--- WHAT YOU SHOULD DO ---
Without the pictures, copy the entries below word for word.

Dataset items

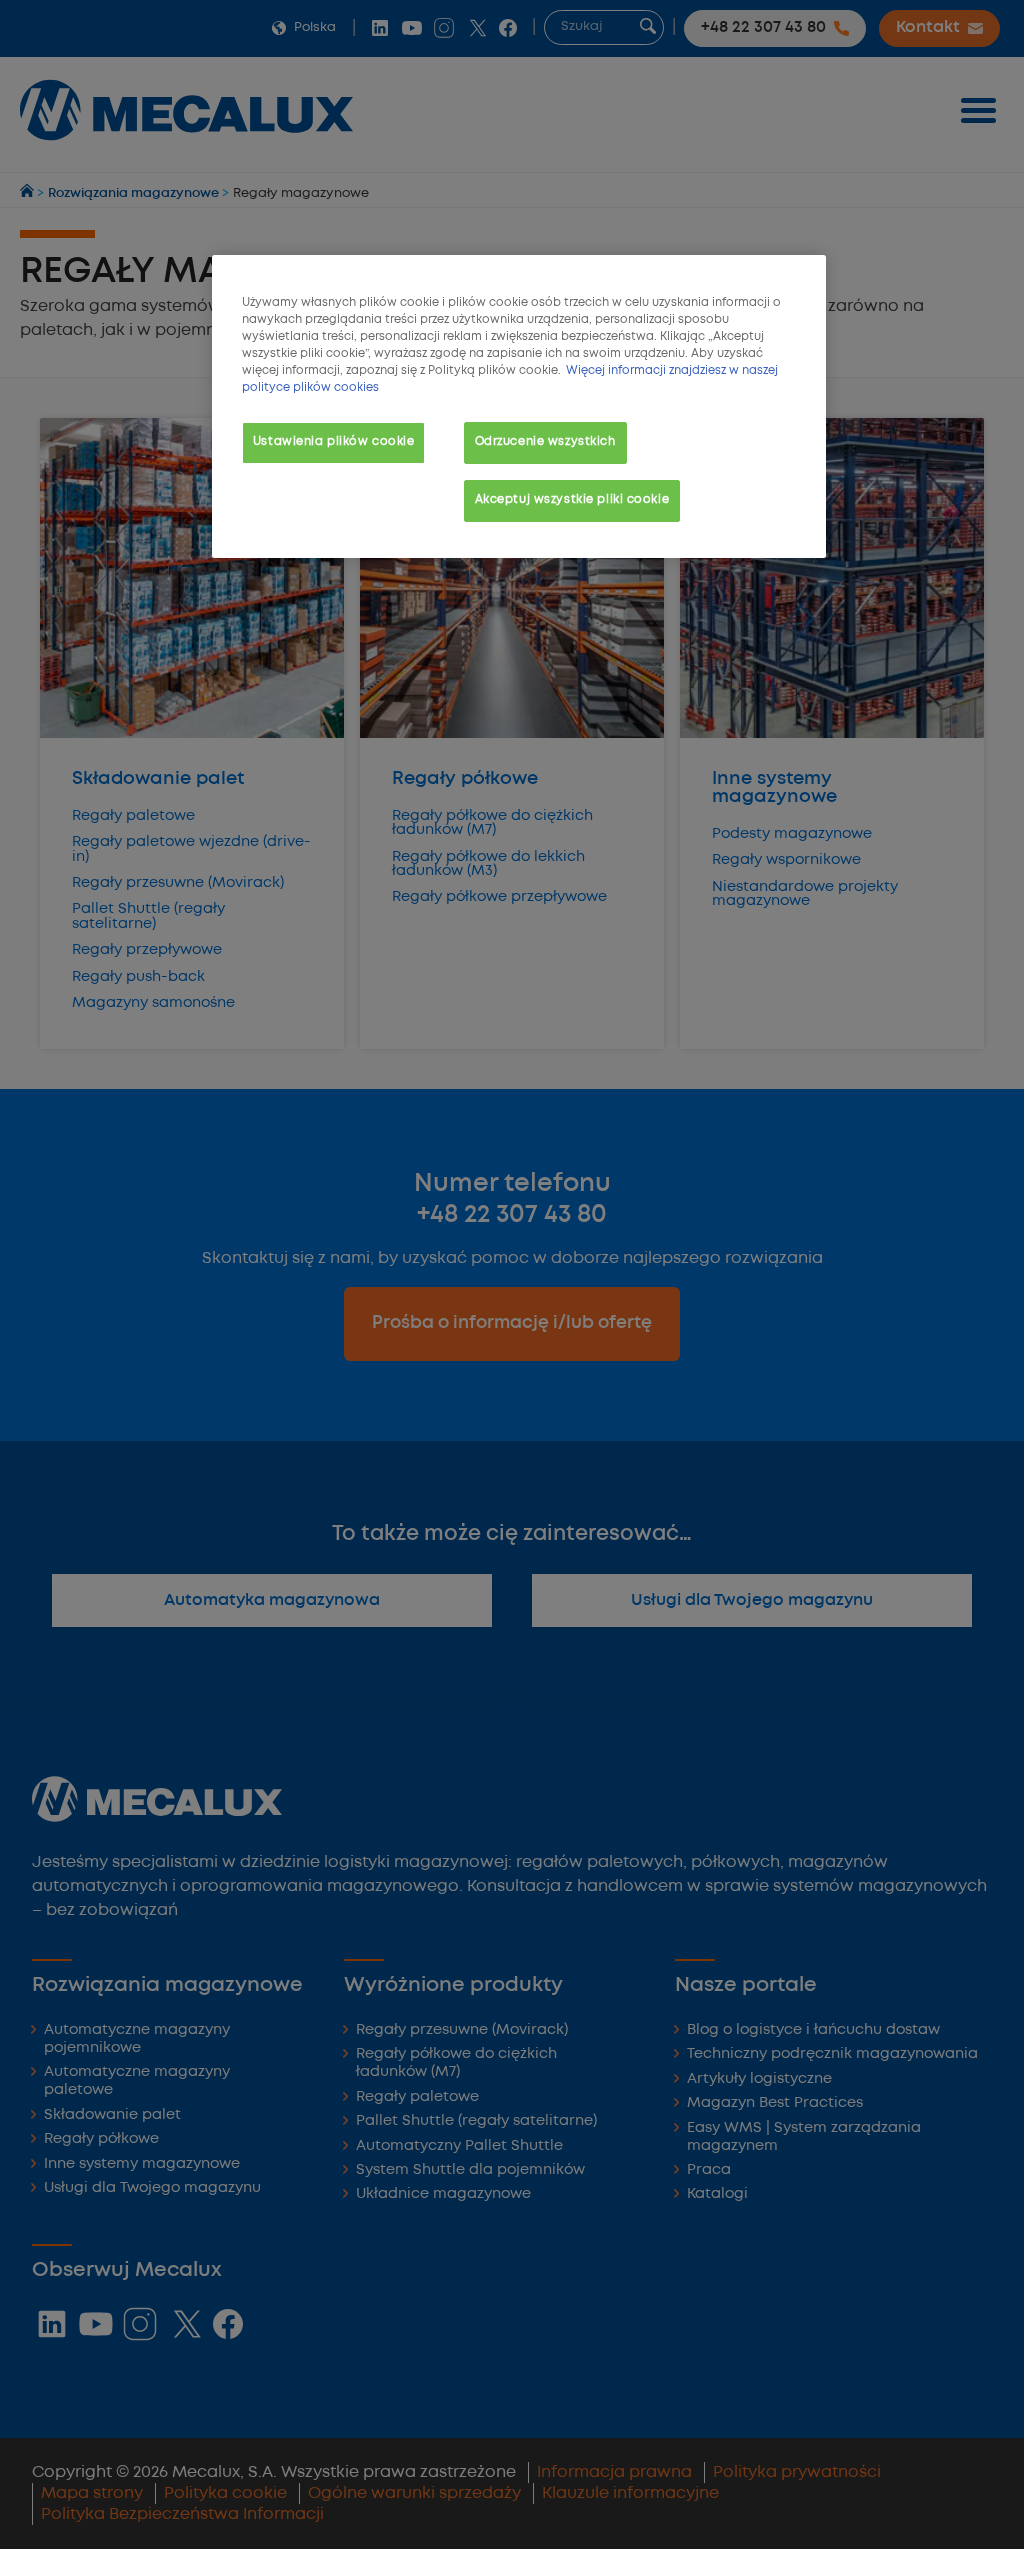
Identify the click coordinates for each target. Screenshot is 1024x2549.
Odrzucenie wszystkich (545, 442)
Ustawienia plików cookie (334, 442)
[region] (519, 406)
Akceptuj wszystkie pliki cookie (572, 500)
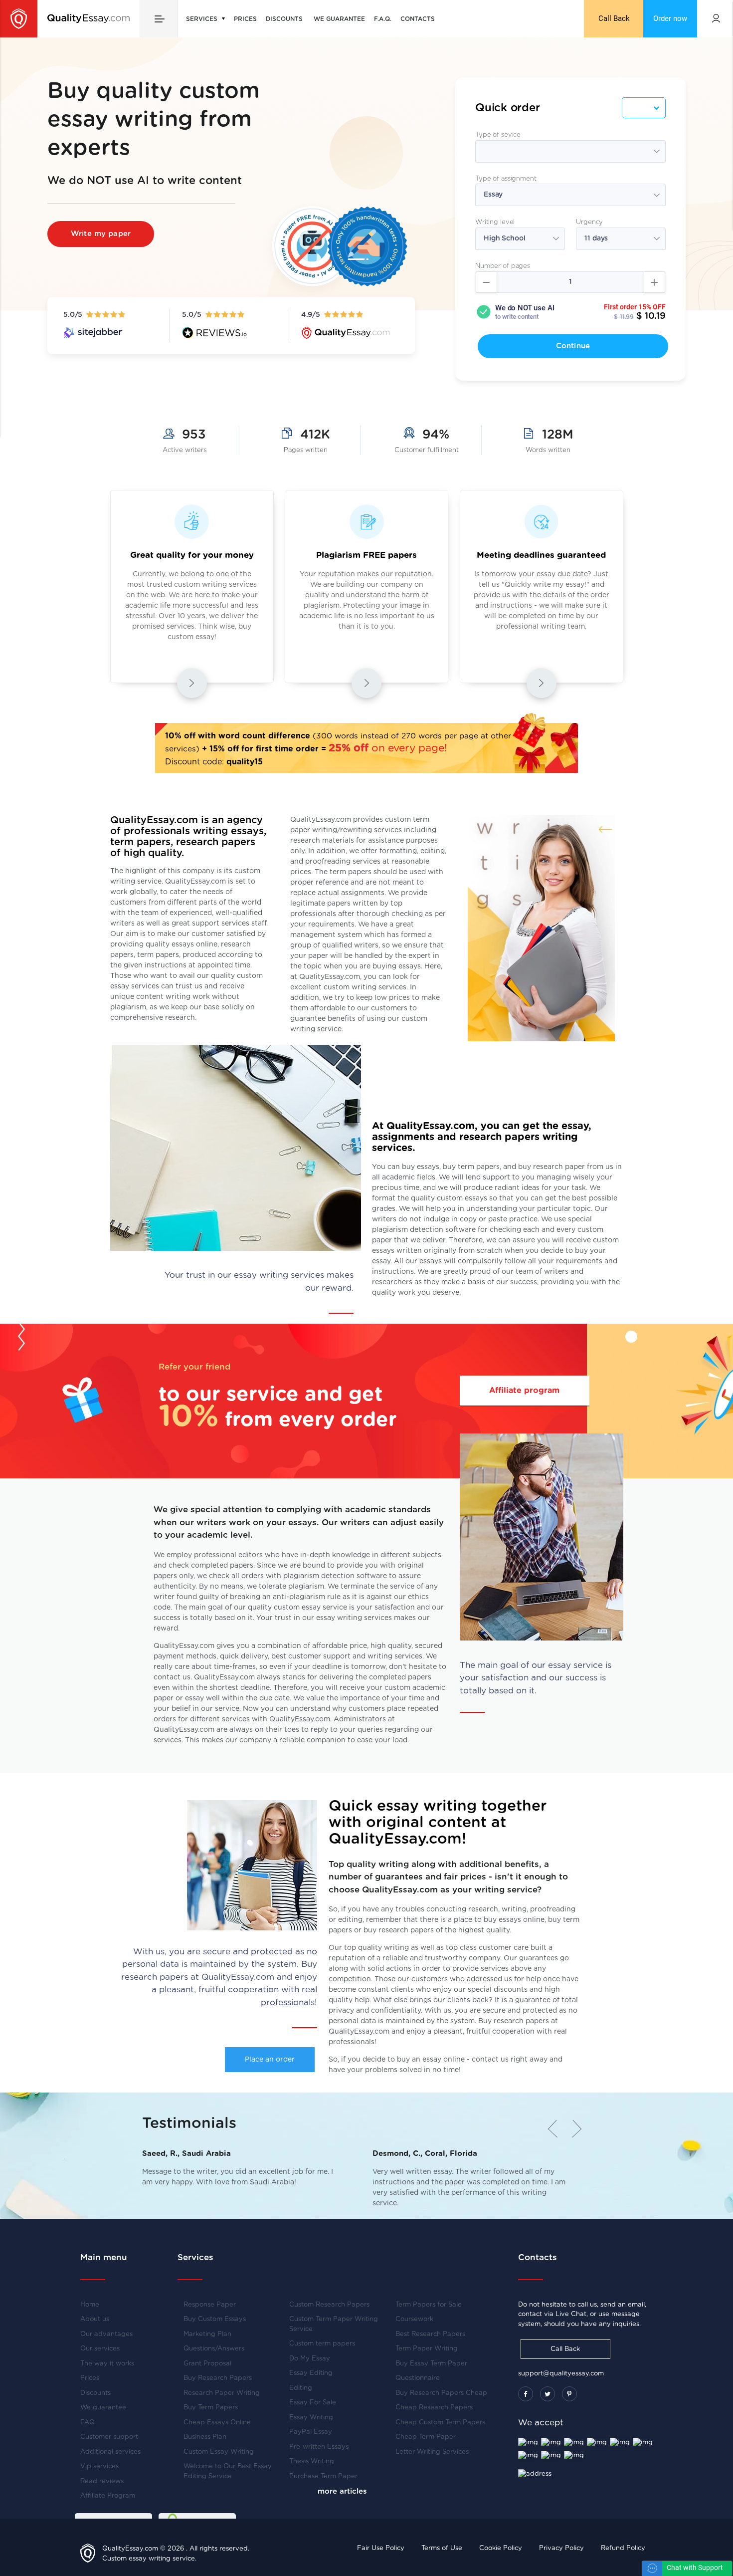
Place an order (270, 2059)
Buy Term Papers (210, 2407)
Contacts (417, 19)
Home (89, 2305)
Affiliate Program (107, 2496)
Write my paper (101, 233)
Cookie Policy (500, 2548)
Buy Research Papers (217, 2378)
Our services (100, 2348)
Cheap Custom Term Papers (440, 2422)
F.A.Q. (382, 19)
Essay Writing (311, 2417)
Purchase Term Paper (323, 2476)
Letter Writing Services (432, 2452)
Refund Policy (623, 2548)
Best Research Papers (430, 2334)
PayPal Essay (310, 2432)
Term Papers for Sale (428, 2305)
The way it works (107, 2363)
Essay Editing (311, 2373)
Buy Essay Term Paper (431, 2363)
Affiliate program (524, 1391)
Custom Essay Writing (218, 2452)
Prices (245, 19)
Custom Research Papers (329, 2305)
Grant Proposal (207, 2363)
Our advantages (106, 2334)
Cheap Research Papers (434, 2407)
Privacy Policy (561, 2548)
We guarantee (339, 19)
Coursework (414, 2319)
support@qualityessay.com (561, 2373)
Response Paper (209, 2305)
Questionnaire (417, 2378)
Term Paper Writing (426, 2348)
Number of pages (502, 266)
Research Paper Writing (221, 2393)
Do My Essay (309, 2358)
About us (94, 2319)
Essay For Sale (312, 2402)
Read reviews (102, 2481)
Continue (573, 346)
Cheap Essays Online (217, 2422)
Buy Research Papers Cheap (441, 2393)
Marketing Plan (207, 2334)
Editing (300, 2388)
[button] (572, 2128)
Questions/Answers (213, 2348)
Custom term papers (322, 2344)
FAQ (87, 2422)
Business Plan (204, 2437)
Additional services (110, 2452)
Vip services (99, 2466)
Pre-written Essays (319, 2447)
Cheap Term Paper (425, 2437)
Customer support (109, 2437)
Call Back (614, 18)
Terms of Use (441, 2548)
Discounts (284, 19)
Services (202, 19)
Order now (670, 18)
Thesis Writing (311, 2461)
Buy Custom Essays (214, 2319)
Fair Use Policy (380, 2548)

--- OUTPUT ---
Identify the click coordinates for each target. Screenshot is 1024x2549.
Odrzucenie wszystkich (545, 442)
Ustawienia plików cookie (334, 442)
[region] (519, 406)
Akceptuj wszystkie pliki cookie (572, 500)
Place an order (270, 2059)
Buy Term Papers (210, 2407)
Contacts (417, 19)
Home (89, 2305)
Affiliate Program (107, 2496)
Write my paper (101, 233)
Cookie Policy (500, 2548)
Buy Research Papers (217, 2378)
Our services (100, 2348)
Cheap Custom Term Papers (440, 2422)
F.A.Q. (382, 19)
Essay Writing (311, 2417)
Purchase Term Paper (323, 2476)
Letter Writing Services (432, 2452)
Refund Policy (623, 2548)
Best Research Papers (430, 2334)
PayPal Essay (310, 2432)
Term Papers for Sale (428, 2305)
The way it works (107, 2363)
Essay Editing (311, 2373)
Buy Essay Term Paper (431, 2363)
Affiliate program (524, 1391)
Custom Essay Writing (218, 2452)
Prices (245, 19)
Custom Research Papers (329, 2305)
Grant Proposal (207, 2363)
Our advantages (106, 2334)
Cheap Research Papers (434, 2407)
Privacy Policy (561, 2548)
We guarantee (339, 19)
Coursework (414, 2319)
support@qualityessay.com (561, 2373)
Response Paper (209, 2305)
Questionnaire (417, 2378)
Term Paper Writing (426, 2348)
Number of pages (502, 266)
Research Paper Writing (221, 2393)
Do My Essay (309, 2358)
About us (94, 2319)
Essay For Sale (312, 2402)
Read reviews (102, 2481)
Continue (573, 346)
Cheap Essays Online (217, 2422)
Buy Research Papers Cheap (441, 2393)
Marketing Plan (207, 2334)
Editing (300, 2388)
[button] (572, 2128)
Questions/Answers (213, 2348)
Custom term papers (322, 2344)
FAQ (87, 2422)
Business Plan (204, 2437)
Additional services (110, 2452)
Vip services (99, 2466)
Pre-written Essays (319, 2447)
Cheap Term Paper (425, 2437)
Customer support (109, 2437)
Call Back (614, 18)
Terms of Use (441, 2548)
Discounts (284, 19)
Services (202, 19)
Order now (670, 18)
Thesis Writing (311, 2461)
Buy Custom Essays (214, 2319)
Fair Use Policy (380, 2548)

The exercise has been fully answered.